◆ **EXTRAIT DU DOCUMENT**:
• • • • •

La société SEMAG a demandé que la société Vuillet et son assureur soient déboutés de leurs demandes, subsidiairement que sa condamnation soit prononcée solidairement avec celle des sociétés Krone et Amazone.

La société Amazone a conclu au rejet des demandes formées à son encontre, ou, à défaut, que la société Krone la garantisse de toute condamnation, qu'elle estimait ne pouvoir en tout état de cause excéder 113 000 euros.

La société Krone a réclamé le rejet des demandes des autres parties à son encontre, à défaut a demandé une contre-expertise aux fins de déterminer l'origine des désordres, et a contesté les indemnisations sollicitées.

Par jugement en date du 29 juillet 2021, le tribunal a :

Moyens

- déclaré irrecevables les conclusions récapitulatives ainsi que la pièce n° 19, notifiées le 12 mai 2021 par la société à responsabilité limitée Vuillet ;

- débouté la société MMA et la société Vuillet de leurs demandes ;

- condamné in solidum la société MMA et la société Vuillet à verser, en application de l'article 700 du code de procédure civile, la somme de 4 500 euros à chacune des sociétés SEMAG, Amazone et Krone France ;

- condamné in solidum la société MMA et la société Vuillet aux dépens.

• • • • •

◆ **DONNÉES ENREGISTRÉES**:
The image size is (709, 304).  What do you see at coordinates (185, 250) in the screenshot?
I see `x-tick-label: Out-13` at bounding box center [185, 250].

• • • • •

◆ **OBJECTIF DE LA TÂCHE**: Reprenez mot pour mot le passage de l'extrait du jugement qui commence par « La société SEMAG » et se poursuit jusqu'à « Krone et Amazone. ». Les lignes ne servent à rien pour ce travail.

◆ **RÉSULTAT**:
La société SEMAG a demandé que la société Vuillet et son assureur soient déboutés de leurs demandes, subsidiairement que sa condamnation soit prononcée solidairement avec celle des sociétés Krone et Amazone.